▶ _Available records_

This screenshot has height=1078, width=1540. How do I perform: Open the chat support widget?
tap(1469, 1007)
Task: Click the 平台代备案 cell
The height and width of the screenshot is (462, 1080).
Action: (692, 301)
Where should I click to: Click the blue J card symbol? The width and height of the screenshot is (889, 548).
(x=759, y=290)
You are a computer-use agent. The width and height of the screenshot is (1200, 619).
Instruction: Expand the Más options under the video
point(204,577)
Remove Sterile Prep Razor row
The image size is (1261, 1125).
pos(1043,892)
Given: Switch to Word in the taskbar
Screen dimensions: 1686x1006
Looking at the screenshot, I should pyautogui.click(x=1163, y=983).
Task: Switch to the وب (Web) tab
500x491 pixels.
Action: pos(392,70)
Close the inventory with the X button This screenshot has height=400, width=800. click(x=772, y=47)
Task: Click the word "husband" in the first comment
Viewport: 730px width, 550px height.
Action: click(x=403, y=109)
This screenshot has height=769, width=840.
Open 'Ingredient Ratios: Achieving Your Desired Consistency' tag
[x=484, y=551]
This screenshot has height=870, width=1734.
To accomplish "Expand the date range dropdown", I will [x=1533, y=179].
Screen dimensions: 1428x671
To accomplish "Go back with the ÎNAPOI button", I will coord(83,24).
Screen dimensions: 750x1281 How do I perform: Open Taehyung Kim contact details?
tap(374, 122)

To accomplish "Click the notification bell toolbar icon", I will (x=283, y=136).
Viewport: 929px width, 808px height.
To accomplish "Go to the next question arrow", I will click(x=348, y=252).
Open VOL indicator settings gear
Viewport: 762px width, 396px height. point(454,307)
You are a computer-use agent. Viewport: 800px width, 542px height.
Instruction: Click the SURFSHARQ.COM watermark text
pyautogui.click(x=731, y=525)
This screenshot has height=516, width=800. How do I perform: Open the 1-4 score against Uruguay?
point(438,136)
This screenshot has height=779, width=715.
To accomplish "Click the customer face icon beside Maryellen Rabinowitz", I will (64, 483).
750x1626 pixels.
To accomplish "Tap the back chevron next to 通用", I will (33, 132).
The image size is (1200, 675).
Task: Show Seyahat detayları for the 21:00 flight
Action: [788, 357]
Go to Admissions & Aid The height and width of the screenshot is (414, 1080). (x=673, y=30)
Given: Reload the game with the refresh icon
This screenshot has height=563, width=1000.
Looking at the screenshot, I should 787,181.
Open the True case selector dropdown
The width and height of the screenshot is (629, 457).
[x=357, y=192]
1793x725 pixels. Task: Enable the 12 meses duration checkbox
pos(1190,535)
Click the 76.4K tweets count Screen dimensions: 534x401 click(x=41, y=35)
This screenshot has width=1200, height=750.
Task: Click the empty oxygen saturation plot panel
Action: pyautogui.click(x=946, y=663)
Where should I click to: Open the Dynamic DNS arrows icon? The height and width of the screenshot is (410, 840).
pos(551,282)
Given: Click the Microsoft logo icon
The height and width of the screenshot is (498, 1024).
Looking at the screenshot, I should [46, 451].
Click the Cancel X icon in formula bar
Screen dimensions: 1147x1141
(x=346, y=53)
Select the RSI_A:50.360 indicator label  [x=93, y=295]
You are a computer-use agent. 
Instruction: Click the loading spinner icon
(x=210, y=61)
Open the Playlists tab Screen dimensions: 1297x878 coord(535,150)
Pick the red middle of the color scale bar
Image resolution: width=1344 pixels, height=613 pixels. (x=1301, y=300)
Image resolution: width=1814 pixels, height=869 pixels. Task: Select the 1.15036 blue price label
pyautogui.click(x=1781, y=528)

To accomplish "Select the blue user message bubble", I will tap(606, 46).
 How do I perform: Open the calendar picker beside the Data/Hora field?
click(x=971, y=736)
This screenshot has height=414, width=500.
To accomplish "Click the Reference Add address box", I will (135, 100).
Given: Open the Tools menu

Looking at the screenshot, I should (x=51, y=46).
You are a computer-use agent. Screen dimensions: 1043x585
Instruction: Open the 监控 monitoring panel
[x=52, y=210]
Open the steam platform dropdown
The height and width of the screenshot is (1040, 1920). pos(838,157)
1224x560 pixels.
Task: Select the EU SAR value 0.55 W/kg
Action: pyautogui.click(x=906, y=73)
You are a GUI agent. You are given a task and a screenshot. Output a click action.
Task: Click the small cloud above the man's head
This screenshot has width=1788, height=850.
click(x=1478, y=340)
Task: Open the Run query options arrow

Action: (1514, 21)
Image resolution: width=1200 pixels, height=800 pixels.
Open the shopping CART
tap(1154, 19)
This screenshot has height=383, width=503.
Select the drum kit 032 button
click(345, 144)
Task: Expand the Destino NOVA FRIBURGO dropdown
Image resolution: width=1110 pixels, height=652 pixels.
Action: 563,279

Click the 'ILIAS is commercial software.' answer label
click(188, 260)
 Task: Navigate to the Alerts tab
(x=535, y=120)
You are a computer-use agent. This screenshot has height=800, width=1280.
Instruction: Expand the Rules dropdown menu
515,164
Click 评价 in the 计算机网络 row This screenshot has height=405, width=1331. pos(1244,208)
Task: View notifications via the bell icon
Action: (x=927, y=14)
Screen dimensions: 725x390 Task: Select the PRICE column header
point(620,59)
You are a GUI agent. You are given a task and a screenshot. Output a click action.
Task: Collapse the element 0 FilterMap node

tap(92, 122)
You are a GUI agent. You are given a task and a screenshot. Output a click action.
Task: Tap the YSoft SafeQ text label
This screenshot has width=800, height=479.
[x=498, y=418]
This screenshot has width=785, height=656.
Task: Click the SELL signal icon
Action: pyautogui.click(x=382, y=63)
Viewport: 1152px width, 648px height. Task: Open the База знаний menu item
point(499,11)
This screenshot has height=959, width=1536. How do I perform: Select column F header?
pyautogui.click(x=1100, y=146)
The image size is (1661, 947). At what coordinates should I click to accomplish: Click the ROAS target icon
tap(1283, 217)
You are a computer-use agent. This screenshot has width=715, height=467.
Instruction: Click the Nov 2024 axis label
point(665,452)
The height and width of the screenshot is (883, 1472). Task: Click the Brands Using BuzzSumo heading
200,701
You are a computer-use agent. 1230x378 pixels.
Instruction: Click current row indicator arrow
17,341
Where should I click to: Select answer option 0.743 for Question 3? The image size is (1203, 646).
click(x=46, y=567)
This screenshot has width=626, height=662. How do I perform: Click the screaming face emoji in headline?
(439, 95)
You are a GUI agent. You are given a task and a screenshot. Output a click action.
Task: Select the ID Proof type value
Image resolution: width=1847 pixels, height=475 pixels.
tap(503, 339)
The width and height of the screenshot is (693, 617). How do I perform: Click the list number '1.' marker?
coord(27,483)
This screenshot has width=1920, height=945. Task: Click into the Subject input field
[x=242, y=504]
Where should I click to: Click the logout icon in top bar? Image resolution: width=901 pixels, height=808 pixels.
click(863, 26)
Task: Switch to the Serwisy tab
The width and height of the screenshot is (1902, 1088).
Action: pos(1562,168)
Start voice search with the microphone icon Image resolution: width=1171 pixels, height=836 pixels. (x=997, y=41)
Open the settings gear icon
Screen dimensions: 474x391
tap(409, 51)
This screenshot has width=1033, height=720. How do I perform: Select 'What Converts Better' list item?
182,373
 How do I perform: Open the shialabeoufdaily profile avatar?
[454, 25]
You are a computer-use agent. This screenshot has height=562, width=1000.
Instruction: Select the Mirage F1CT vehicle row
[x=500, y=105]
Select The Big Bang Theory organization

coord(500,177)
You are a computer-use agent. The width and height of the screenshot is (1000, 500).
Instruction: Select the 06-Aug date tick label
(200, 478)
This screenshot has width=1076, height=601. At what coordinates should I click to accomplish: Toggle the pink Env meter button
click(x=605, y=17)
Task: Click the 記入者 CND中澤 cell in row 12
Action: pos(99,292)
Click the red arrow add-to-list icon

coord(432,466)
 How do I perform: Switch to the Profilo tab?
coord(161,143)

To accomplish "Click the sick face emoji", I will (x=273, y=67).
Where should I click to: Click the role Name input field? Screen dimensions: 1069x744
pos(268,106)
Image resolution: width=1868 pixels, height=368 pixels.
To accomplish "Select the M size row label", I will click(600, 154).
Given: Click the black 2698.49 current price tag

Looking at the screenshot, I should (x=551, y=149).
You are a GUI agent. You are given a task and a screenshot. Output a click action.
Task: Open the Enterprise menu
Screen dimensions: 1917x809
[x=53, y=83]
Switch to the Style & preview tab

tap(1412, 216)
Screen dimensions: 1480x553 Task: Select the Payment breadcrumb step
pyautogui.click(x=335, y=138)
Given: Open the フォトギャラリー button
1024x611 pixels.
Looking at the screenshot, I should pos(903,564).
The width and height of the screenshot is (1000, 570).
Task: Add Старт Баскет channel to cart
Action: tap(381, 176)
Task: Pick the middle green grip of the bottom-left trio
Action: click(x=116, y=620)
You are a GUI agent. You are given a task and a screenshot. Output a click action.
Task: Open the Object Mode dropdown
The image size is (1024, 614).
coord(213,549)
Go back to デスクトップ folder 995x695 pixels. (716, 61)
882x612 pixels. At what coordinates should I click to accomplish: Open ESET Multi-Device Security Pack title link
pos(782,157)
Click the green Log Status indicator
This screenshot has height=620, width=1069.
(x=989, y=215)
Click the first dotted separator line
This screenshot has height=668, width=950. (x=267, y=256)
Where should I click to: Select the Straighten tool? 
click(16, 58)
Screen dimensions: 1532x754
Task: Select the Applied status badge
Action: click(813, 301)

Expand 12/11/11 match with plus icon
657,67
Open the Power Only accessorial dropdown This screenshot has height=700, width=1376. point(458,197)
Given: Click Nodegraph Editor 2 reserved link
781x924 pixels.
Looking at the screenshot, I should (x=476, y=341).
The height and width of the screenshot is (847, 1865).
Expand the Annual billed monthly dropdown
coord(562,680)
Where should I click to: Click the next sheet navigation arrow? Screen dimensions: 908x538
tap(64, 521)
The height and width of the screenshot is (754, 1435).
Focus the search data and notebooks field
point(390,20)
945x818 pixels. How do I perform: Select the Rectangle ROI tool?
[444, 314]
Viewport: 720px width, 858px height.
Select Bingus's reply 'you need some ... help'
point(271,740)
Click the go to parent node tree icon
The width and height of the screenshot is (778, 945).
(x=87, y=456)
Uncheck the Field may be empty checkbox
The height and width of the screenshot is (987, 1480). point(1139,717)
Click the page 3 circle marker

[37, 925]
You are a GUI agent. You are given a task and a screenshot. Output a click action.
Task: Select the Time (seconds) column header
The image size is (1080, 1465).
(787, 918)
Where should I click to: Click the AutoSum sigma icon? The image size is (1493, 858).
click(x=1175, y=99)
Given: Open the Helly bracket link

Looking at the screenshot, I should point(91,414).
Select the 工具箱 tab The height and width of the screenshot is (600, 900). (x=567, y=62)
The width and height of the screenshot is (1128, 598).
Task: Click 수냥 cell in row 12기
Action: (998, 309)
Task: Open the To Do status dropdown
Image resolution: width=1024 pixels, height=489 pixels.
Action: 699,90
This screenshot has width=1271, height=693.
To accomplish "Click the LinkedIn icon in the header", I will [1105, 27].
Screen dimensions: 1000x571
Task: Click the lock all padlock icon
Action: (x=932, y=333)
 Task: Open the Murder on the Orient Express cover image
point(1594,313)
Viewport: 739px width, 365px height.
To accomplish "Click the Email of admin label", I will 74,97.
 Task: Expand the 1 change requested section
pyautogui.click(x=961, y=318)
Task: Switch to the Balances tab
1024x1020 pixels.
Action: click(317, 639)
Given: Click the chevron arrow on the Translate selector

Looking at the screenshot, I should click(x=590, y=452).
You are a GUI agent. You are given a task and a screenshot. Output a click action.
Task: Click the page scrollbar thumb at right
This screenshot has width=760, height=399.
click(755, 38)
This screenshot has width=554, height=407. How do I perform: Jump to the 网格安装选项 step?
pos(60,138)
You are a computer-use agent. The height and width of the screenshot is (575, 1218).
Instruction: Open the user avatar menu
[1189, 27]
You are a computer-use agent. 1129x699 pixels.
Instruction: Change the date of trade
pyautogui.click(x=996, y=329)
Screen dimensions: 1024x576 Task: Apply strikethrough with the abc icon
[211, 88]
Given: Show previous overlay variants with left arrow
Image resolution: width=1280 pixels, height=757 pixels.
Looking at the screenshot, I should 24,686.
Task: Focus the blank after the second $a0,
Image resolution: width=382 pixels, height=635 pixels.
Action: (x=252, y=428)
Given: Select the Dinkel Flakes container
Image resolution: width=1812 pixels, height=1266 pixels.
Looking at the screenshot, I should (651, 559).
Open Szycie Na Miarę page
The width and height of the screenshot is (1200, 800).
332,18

▶ _About this task_
In the records, locate each line holding the string "computer" and copy it.

▶ _The answer_
You are a computer-use agent. The width and height of the screenshot is (1200, 619).
You are a computer-use agent. Viewport: 800px width, 542px height.
You are a computer-use agent. 
You are a computer-use agent. Screen dimensions: 1043x585
You are a computer-use agent. This screenshot has height=800, width=1280.
You are a computer-use agent. This screenshot has width=715, height=467.
You are a computer-use agent. 1230x378 pixels.
You are a computer-use agent. This screenshot has height=562, width=1000.
You are a computer-use agent. The width and height of the screenshot is (1000, 500).
You are a computer-use agent. The height and width of the screenshot is (575, 1218).
You are a computer-use agent. 1129x699 pixels.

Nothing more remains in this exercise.